------ EXTRACTED ENTRIES ------
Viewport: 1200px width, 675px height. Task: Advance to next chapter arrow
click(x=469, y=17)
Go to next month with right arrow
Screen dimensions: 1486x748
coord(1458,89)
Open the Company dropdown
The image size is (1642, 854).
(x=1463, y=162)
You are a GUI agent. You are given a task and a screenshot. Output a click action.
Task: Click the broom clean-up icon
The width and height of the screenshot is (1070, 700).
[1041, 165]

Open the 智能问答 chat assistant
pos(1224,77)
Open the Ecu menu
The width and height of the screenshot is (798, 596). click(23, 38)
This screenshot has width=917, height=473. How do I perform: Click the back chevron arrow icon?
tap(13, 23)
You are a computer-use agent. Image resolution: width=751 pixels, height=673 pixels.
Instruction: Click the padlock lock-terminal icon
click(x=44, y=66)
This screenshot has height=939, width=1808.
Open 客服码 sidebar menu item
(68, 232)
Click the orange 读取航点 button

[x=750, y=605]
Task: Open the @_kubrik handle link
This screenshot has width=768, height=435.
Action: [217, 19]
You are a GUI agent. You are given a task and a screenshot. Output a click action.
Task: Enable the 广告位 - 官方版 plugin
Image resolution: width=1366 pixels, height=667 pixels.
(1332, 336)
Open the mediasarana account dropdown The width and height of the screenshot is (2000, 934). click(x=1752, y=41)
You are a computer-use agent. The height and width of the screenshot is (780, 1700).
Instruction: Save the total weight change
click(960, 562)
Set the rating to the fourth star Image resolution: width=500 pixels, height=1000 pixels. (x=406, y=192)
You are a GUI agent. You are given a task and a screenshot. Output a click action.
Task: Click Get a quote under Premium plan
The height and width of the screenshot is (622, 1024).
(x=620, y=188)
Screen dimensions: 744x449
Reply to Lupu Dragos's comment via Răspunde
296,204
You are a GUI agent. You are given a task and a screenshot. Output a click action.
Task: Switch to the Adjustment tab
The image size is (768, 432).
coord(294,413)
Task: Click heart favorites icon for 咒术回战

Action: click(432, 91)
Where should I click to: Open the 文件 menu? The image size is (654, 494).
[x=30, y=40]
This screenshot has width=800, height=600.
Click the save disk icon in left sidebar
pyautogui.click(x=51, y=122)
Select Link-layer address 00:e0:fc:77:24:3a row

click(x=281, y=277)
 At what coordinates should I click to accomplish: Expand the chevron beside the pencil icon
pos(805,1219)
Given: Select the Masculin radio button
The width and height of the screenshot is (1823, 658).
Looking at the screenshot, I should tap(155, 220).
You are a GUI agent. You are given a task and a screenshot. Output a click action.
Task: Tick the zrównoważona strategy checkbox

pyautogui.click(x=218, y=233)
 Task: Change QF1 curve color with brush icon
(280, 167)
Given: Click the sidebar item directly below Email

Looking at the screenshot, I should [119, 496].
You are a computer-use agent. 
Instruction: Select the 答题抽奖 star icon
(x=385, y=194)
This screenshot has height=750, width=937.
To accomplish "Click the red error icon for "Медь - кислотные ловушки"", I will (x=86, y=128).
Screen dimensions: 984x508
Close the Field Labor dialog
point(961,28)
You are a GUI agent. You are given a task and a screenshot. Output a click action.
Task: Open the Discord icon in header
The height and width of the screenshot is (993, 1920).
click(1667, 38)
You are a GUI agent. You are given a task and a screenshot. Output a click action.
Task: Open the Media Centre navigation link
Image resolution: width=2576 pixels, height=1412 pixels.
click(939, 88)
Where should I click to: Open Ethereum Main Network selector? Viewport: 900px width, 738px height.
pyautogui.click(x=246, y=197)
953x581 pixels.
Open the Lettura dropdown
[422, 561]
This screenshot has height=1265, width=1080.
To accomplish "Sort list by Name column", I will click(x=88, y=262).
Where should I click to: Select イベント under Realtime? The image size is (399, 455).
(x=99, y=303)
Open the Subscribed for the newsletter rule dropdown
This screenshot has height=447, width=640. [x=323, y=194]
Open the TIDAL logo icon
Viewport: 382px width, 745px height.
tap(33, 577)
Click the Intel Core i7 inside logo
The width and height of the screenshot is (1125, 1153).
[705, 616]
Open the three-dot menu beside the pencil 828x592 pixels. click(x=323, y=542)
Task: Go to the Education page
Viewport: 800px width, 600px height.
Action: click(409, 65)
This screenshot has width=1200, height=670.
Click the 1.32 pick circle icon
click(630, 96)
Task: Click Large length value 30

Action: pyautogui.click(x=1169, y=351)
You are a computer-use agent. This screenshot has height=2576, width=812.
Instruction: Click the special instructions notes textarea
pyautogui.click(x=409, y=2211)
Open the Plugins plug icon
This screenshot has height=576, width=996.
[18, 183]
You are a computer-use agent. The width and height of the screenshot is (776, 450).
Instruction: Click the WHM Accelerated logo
------
▶ **ABOUT THIS TASK**
Would you transcribe the records above exactly, leaving nothing out?

▶ **TASK RESULT**
Viewport: 1200px width, 675px height. Task: Advance to next chapter arrow
click(x=469, y=17)
Go to next month with right arrow
Screen dimensions: 1486x748
coord(1458,89)
Open the Company dropdown
The image size is (1642, 854).
(x=1463, y=162)
You are a GUI agent. You are given a task and a screenshot. Output a click action.
Task: Click the broom clean-up icon
The width and height of the screenshot is (1070, 700).
[1041, 165]

Open the 智能问答 chat assistant
pos(1224,77)
Open the Ecu menu
The width and height of the screenshot is (798, 596). click(23, 38)
This screenshot has width=917, height=473. How do I perform: Click the back chevron arrow icon?
tap(13, 23)
You are a computer-use agent. Image resolution: width=751 pixels, height=673 pixels.
Instruction: Click the padlock lock-terminal icon
click(x=44, y=66)
This screenshot has height=939, width=1808.
Open 客服码 sidebar menu item
(68, 232)
Click the orange 读取航点 button

[x=750, y=605]
Task: Open the @_kubrik handle link
This screenshot has width=768, height=435.
Action: [217, 19]
You are a GUI agent. You are given a task and a screenshot. Output a click action.
Task: Enable the 广告位 - 官方版 plugin
Image resolution: width=1366 pixels, height=667 pixels.
(1332, 336)
Open the mediasarana account dropdown The width and height of the screenshot is (2000, 934). click(x=1752, y=41)
You are a computer-use agent. The height and width of the screenshot is (780, 1700).
Instruction: Save the total weight change
click(960, 562)
Set the rating to the fourth star Image resolution: width=500 pixels, height=1000 pixels. (x=406, y=192)
You are a GUI agent. You are given a task and a screenshot. Output a click action.
Task: Click Get a quote under Premium plan
The height and width of the screenshot is (622, 1024).
(x=620, y=188)
Screen dimensions: 744x449
Reply to Lupu Dragos's comment via Răspunde
296,204
You are a GUI agent. You are given a task and a screenshot. Output a click action.
Task: Switch to the Adjustment tab
The image size is (768, 432).
coord(294,413)
Task: Click heart favorites icon for 咒术回战

Action: click(432, 91)
Where should I click to: Open the 文件 menu? The image size is (654, 494).
[x=30, y=40]
This screenshot has width=800, height=600.
Click the save disk icon in left sidebar
pyautogui.click(x=51, y=122)
Select Link-layer address 00:e0:fc:77:24:3a row

click(x=281, y=277)
 At what coordinates should I click to accomplish: Expand the chevron beside the pencil icon
pos(805,1219)
Given: Select the Masculin radio button
The width and height of the screenshot is (1823, 658).
Looking at the screenshot, I should tap(155, 220).
You are a GUI agent. You are given a task and a screenshot. Output a click action.
Task: Tick the zrównoważona strategy checkbox

pyautogui.click(x=218, y=233)
 Task: Change QF1 curve color with brush icon
(280, 167)
Given: Click the sidebar item directly below Email

Looking at the screenshot, I should [119, 496].
You are a computer-use agent. 
Instruction: Select the 答题抽奖 star icon
(x=385, y=194)
This screenshot has height=750, width=937.
To accomplish "Click the red error icon for "Медь - кислотные ловушки"", I will (x=86, y=128).
Screen dimensions: 984x508
Close the Field Labor dialog
point(961,28)
You are a GUI agent. You are given a task and a screenshot. Output a click action.
Task: Open the Discord icon in header
The height and width of the screenshot is (993, 1920).
click(1667, 38)
You are a GUI agent. You are given a task and a screenshot. Output a click action.
Task: Open the Media Centre navigation link
Image resolution: width=2576 pixels, height=1412 pixels.
click(939, 88)
Where should I click to: Open Ethereum Main Network selector? Viewport: 900px width, 738px height.
pyautogui.click(x=246, y=197)
953x581 pixels.
Open the Lettura dropdown
[422, 561]
This screenshot has height=1265, width=1080.
To accomplish "Sort list by Name column", I will click(x=88, y=262).
Where should I click to: Select イベント under Realtime? The image size is (399, 455).
(x=99, y=303)
Open the Subscribed for the newsletter rule dropdown
This screenshot has height=447, width=640. [x=323, y=194]
Open the TIDAL logo icon
Viewport: 382px width, 745px height.
tap(33, 577)
Click the Intel Core i7 inside logo
The width and height of the screenshot is (1125, 1153).
[705, 616]
Open the three-dot menu beside the pencil 828x592 pixels. click(x=323, y=542)
Task: Go to the Education page
Viewport: 800px width, 600px height.
Action: click(409, 65)
This screenshot has width=1200, height=670.
Click the 1.32 pick circle icon
click(630, 96)
Task: Click Large length value 30

Action: pyautogui.click(x=1169, y=351)
You are a computer-use agent. This screenshot has height=2576, width=812.
Instruction: Click the special instructions notes textarea
pyautogui.click(x=409, y=2211)
Open the Plugins plug icon
This screenshot has height=576, width=996.
[18, 183]
You are a computer-use agent. The width and height of the screenshot is (776, 450).
Instruction: Click the WHM Accelerated logo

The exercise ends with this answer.